2. O Tribunal Arbitral do Desporto e os Tribunais Administrativos são competentes para sindicar o conteúdo das Decisões do Conselho de Disciplina da Federação Portuguesa de Futebol, entendendo-se que posição diversa seria, conforme é intento da Recorrente, criar um espaço de insindicabilidade das ditas Decisões, permitindo à Recorrente proferir Decisões não sujeitas a Recurso e crivo de Tribunais Superiores, em suma, decidiria como quer e quando quer.
3. Conforme melhor se detalhou em sede de Alegações, a Recorrente agiu ao abrigo e dentro das margens do exercício da liberdade de expressão, tal como definidas pela Jurisprudência Nacional e pelo Tribunal Europeu dos Direitos do Homem.
4. A interpretação normativa que a Recorrente pretende ver consagrada nos Autos encontra-se datada no tempo e completamente ultrapassada nomeadamente em face da jurisprudência do Tribunal Europeu dos Direitos do Homem, tendo motivado mais de duzentas e cinquenta condenações do Estado Português.
5. A Recorrente pretende criar um estado de polícia, em que controla tudo e todos e apenas se admitem opiniões concordantes, nomeadamente, sobre as suas próprias condutas.
6. Os Árbitros e a própria Recorrente não são imunes ao erro, sendo legítimo aos agentes desportivos opinar sobre esses erros, criticando-os e evidenciando-os para que não se repitam,
7. Nomeadamente, criticando-os e evidenciando-os para que não se repitam, ao invés de os branquear e ocultar atrás de sanções disciplinares.
8. De acordo com o entendimento jurisprudencial dominante, desde o Tribunal Europeu dos Direitos do Homem, ao Supremo Tribunal de Justiça (no caso Português), pelo facto de os visados serem figuras públicas e exercerem funções públicas, devem possuir uma maior margem de tolerância face à crítica dessas mesmas funções públicas.
9. Sendo, inclusive, admitida a crítica contundente, violenta, irónica, etc.
10. As opiniões vertidas nas publicações em causa encontram respaldo na opinião pública, tendo sido objecto de discussão pública, nomeadamente em sede de Órgãos de Comunicação Social.
11. A prevalecer a tese jurídica vertida no Recurso Interposto, todos salvo os agentes desportivos poderão comentar matérias de arbitragem.

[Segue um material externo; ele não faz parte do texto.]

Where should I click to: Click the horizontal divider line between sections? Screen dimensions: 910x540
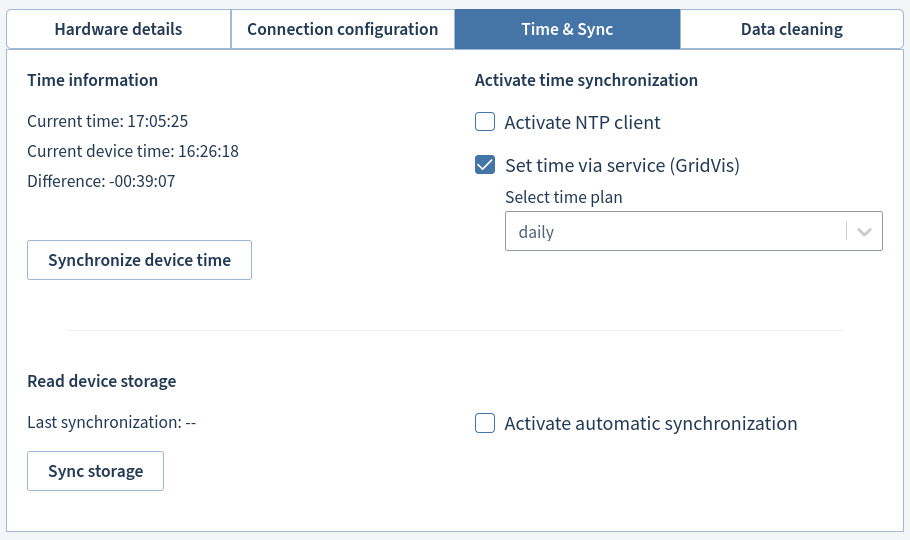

12. Não se peticiona os Tribunais que conheçam da bondade das Decisões de arbitragem, mas apenas que reconheçam a sua existência factual e, bem assim, a discussão pública que as mesmas motivaram, enquanto motivadoras das declarações proferidas pelo Sport Lisboa e Benfica – com referência textual nas mesmas.
13. Conforme decorre da matéria invocada em sede de Alegações, a Recorrida agiu dentro dos limites da liberdade de expressão, nos termos em que tal direito é configurado pela Jurisprudência Nacional e do Tribunal Europeu dos Direitos do Homem.

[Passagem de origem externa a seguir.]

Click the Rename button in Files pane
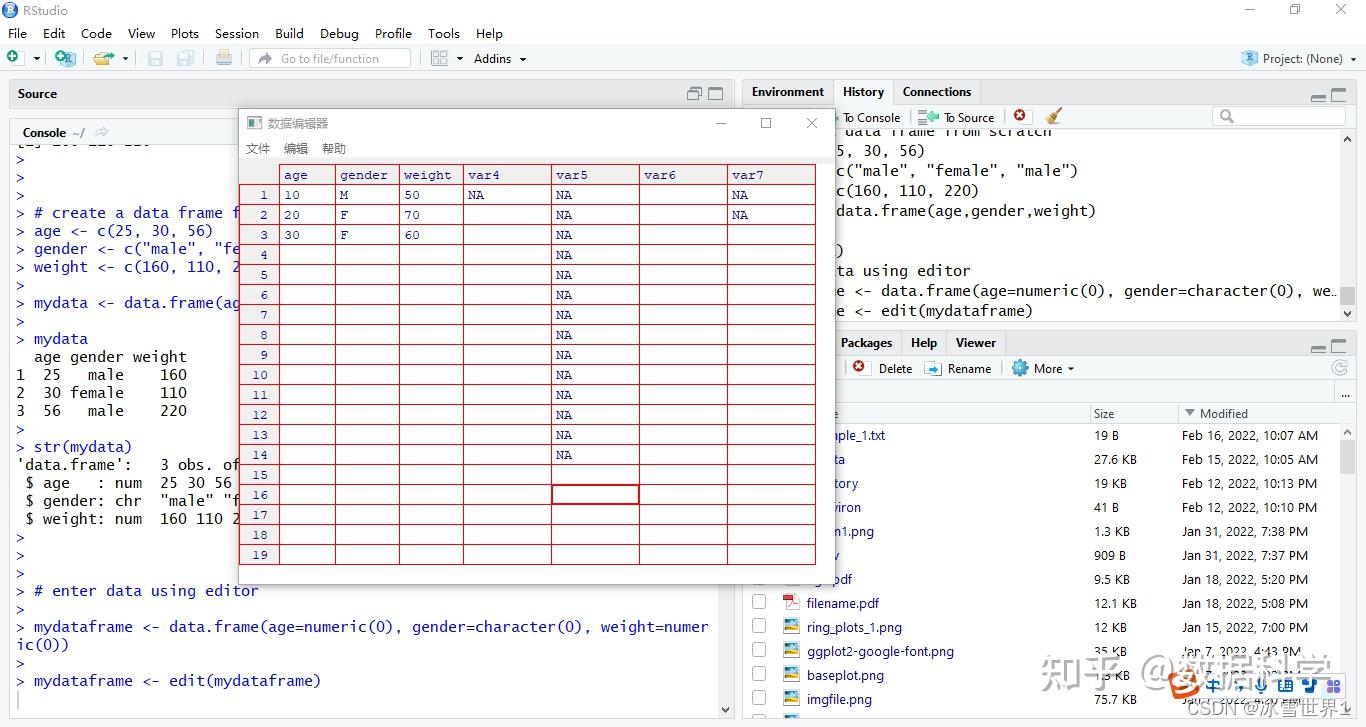This screenshot has height=727, width=1366. tap(958, 368)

14. Por seu turno, conforme melhor se detalhou em sede de Alegações, a interpretação efectuada pela Recorrente dos nºs 1 e 4 do artigo 112º do RDLPFP viola os artigos 8º, 37º e 38º da Constituição da República Portuguesa, por se afigurar como uma compressão inadmissível da liberdade de expressão e de imprensa e, bem assim, por violação do artigo 10º da CEDH, que faz parte integrante do ordenamento jurídico português por via do artigo 8º da CRP.
15. Devendo tal inconstitucionalidade ser declarada.
16. Não assiste, pois, qualquer razão ao Recurso interposto pela Recorrente
17. Não obstante, entendendo-se pela procedência do Recurso interposto, sempre se dirá que tal não implica a condenação da Recorrida, conforme pretende a Recorrente, mas sim a baixa do processo ao Tribunal Central Administrativo Sul para efeitos de conhecimento da ampliação do objecto do Recurso peticionada pela aqui Recorrida.
Nestes termos e nos mais de Direito, deve o Recurso interposto pela Recorrente ser considerado improcedente e consequentemente mantida a Decisão Recorrida,
E, concomitantemente, declarada inconstitucional a interpretação normativa efectuada pela Recorrente dos nºs 1 e 4 do artigo 112º do RDLPFP por violação dos artigos 8º, 37º e 38º da Constituição da República Portuguesa, por se afigurar como uma compressão inadmissível da liberdade de expressão e de imprensa e, bem assim, por violação do artigo 10º da CEDH, que faz parte integrante do ordenamento jurídico português por via do artigo 8º da CRP.»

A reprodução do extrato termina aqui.